There are several relational database technologies like MySQL, BigQuery, Amazon Redshift, PostgreSQL, etc. In the case of non-relational data, you can use MongoDB, Apache HBase, Apache Cassandra, etc. SQL is the most commonly used database query language.
2. Soft Skills
According to a study by Deloitte, around 2/3 of all job roles will require soft skill-intensive employees by 2030. Apart from the hard skills, a Data Scientist also needs to be a critical thinker and must be good at multitasking. Here are the soft skills you need to become a Data Scientist:
As a Data Scientist, you are responsible for solving complex queries. To do this, you must have an understanding of the real-life issues behind it. Some unspoken expectations from Data Scientists are knowledge of business, ability to perform a root-cause analysis, ability to infer conclusions, and ability to brainstorm from the present cases.
It is a common notion that a Data Scientist needs to be proficient in technology. However, now that the corporate dynamics are changing, strong business acumen is a must-have skill for a Data Scientist. Once you are familiar with the company and the industry you are working in, you can look for opportunities that provide better results. You don’t have to limit yourself to the KPIs. You can now fill the existing gaps and look beyond the normal.
Having knowledge won’t be enough for you unless you know how you can convey it. Companies today are multicultural platforms with talents from different geographical regions. One of the toughest challenges they are facing is communication.
Data Scientists are responsible for coordinating with different teams and imparting the knowledge they should implement. Therefore, when you have outstanding communication skills, you will be able to do justice to all the roles and responsibilities. And now that many companies focus on larger geography, data scientists are able to communicate in multiple languages. Understanding the customers, listening to their issues, and communicating with them will help in creating a rapport and enhancing communication.

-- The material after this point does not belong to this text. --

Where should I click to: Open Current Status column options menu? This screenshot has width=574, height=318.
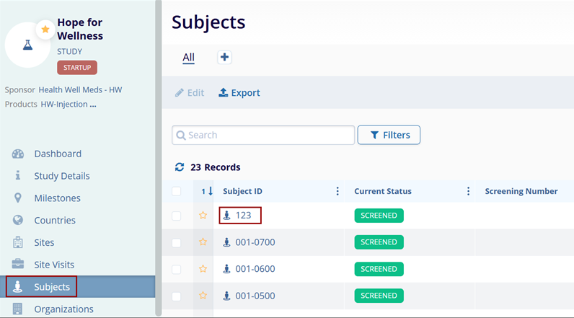(468, 191)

Data Scientist is an important business decision-maker and a technically-sound profession in terms of database, programming, mathematics, statistics, and data visualization. According to a 2017 report by McKinsey, Automation will bring major shifts in the next 15 years. Even though Robotics or AI will replace or change some jobs, it will create others. Millions of people will have to upgrade their skills and switch their occupations. If you are a beginner and want to make it big in the technology world, you have to upskill. Advanced education methods can definitely get you there in no time. Data Science is a desirable profession. Getting a Data Science certification and hands-on experience will surely help you land a high-paying job.